Der BGH hielt es nicht für geboten, in dieser Sache eine Vorabentscheidung des Gerichtshofs der Europäischen Union (EuGH) einzuholen, da der Fall anders als in Bezug auf die Vorschrift des § 5a Absatz 2 Satz 4 VVG a.F. liege (Senatsbeschluss vom 28. März 2012, Az.: IV ZR 76/11).

Es besteht kein Anhaltspunkt dafür, dass die einschlägigen Bestimmungen der Zweiten und Dritten Richtlinie Lebensversicherung dem Policenmodell entgegenstehen.

Die Widerspruchslösung des § 5a Absatz 1 Satz 1 VVG a.F. ist einwandfrei, weil die genannten europäischen Richtlinien keine Vorgaben zum Zustandekommen des Versicherungsvertrages beinhalten, sondern dies dem nationalen Recht überlassen.

Die nach der EuGH-Rechtsprechung erforderliche Belehrung des Versicherungsnehmers vor dem (wirksamen) Zustandekommen und damit vor Abschluss des Vertrages hält der BGH für eingehalten.

In dem entschiedenen Fall war die Belehrung des Kunden mängelfrei durchgeführt worden. Etwas anderes gilt, wenn der Versicherer den Kunden nachweislich nicht ordnungsgemäß über das Widerrufsrecht informiert hat.

Eine jahrelang in deutschen Lebens- und Rentenversicherungs-Verträgen verwendete Klausel, nach der das Rücktrittsrecht bei nicht ausreichender Belehrung des Versicherten spätestens ein Jahr nach Zahlung der ersten Prämie erlosch, widerspricht europäischem Recht. Das hat der Europäische Gerichtshof (EuGH) mit Urteil vom 19. Dezember 2013 entschieden (Az.: C-209/12).

Der BGH hatte mit Urteil vom 7. Mai 2014 einen Fall mit mangelhafter Widerrufsbelehrung entschieden (Az.: IV ZR 76/11).
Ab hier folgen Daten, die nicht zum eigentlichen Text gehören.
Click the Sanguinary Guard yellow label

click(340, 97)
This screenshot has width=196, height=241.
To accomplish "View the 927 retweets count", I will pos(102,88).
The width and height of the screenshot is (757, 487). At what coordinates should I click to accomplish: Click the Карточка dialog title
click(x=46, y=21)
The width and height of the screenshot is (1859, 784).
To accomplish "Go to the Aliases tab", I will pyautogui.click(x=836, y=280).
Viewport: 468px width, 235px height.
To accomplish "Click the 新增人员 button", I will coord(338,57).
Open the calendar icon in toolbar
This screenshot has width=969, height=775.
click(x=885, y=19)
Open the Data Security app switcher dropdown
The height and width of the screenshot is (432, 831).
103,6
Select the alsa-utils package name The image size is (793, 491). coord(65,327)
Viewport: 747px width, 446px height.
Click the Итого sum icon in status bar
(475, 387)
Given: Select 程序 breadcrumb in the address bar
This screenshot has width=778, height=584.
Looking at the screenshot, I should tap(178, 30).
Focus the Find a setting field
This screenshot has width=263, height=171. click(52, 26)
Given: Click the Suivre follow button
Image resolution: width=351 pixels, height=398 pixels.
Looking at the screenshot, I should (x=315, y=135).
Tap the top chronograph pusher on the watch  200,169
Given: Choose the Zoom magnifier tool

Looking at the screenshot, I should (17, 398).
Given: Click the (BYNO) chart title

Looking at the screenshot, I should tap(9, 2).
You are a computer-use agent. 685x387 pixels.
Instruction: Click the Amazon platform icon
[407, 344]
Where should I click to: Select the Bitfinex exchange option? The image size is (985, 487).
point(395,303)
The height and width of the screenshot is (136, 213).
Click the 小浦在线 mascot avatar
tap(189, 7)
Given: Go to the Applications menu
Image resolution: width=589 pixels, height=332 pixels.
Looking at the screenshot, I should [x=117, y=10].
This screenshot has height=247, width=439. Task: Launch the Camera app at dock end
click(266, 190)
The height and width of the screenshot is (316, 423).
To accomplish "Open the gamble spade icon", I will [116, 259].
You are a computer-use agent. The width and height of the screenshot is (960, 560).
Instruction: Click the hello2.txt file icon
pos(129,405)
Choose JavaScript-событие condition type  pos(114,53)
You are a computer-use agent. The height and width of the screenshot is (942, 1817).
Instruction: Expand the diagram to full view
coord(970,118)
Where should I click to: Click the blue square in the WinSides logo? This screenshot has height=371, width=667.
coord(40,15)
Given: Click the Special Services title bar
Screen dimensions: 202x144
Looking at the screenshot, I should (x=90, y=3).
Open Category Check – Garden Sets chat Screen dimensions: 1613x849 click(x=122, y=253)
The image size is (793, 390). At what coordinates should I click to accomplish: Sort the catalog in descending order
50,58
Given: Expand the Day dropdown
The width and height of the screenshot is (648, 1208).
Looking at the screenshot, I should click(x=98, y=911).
Versicherte, die beim Abschluss einer Lebens- bzw. privaten Rentenversicherung sowie deren Zusatzversicherungen nicht ausreichend über ihr Widerrufsrecht belehrt worden sind, könnten unter dem Aspekt der ungerechtfertigten Bereicherung die Rückzahlung der Beiträge einschließlich einer angemessenen Verzinsung verlangen.